Lepenies: GPT-3 is potentially a very intelligent and stimulating feedback partner. The smarter you ask the question and give feedback to the model, the smarter the answers. Most of the time, text AI can provide the first draft for any document.

For example, we could create new module descriptions within a short time or add new learning objectives or literature to existing ones and update them. An example: in a quite theoretical seminar on ethics and globalization, we wanted to bring in a few case studies from the global South - we then simply had the AI work that out in the first version - who then gave us examples, for example a session on feminist workers' movements in Latin America. We would certainly have come up with that ourselves - but not after five seconds. At the same time, we let the AI suggest an evaluation grid for group presentations - of course, we then have to check and validate that again.

c't: You express the fear that students could delegate their own (thinking) to ChatGPT & Co. Isn't that the usual skepticism that accompanies every new technology, every new medium?

Lepenies: Like every technological development, this one is ambivalent. Wikipedia or autocorrect in word processing don't make us dumber, but both (rightly) question what educated people need to know and be able to do today. Now, however, text AIs can do much more. Here, we have to learn to correctly classify and evaluate the machine's results and to develop interpretations and our own judgments about them. The key question here is: Where and how do we learn these basic skills? I would say, of course, at our university.

University is also about learning experiences together with other people, through questioning, through discussions in groups, through aesthetic and ethical argumentation, through learning from other people, through interpersonal - all of which AI cannot do alone.

c't: You suggest using ChatGPT as a participant in creative group discussions. How does that work?

Lepenies: Some of our teachers have already tried this: They pretended that GPT was a participant in a discussion group - that was co-creative and stimulating. It's best to use GPT together in a group - and thus break up this bilateral human-machine relationship: discuss the AI, but also joke around sometimes.

ChatGPT itself enumerates some problems that its use can cause in academic papers.
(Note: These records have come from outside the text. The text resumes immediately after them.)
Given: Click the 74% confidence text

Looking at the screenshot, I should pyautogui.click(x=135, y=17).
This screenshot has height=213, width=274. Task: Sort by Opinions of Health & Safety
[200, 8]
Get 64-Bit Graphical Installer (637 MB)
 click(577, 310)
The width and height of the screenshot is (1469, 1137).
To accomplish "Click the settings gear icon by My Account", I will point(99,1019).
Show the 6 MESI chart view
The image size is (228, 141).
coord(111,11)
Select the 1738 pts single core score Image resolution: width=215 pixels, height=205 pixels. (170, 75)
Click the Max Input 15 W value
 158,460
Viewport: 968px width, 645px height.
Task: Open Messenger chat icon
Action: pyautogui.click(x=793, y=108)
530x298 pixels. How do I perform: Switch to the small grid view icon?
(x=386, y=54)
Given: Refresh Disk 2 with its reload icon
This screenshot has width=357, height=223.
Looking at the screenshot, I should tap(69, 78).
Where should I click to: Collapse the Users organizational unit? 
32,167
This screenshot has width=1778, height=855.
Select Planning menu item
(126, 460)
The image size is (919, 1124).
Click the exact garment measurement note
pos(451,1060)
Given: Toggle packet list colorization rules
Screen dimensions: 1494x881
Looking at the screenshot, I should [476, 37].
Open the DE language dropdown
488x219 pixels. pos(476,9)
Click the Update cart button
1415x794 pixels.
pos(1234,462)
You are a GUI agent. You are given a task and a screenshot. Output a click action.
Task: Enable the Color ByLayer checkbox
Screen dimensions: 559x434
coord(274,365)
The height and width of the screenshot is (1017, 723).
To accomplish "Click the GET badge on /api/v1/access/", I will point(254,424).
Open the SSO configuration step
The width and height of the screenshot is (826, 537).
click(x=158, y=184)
c't: Beyond teaching, where do you think systems like ChatGPT will make the biggest changes?

Lepenies: In the Baden-Württemberg state parliament, Alex Salomon (the Green Party, editor's note) has just given the first speech written by AI. Of course, I'm thinking about that for future speeches as well...

In general, I suspect that AI will revolutionize all activities that have to do with text or images, even in linked form: "Write me a children's book in the following languages for my master's thesis, film it and compose the film music for it" - something like that will be possible.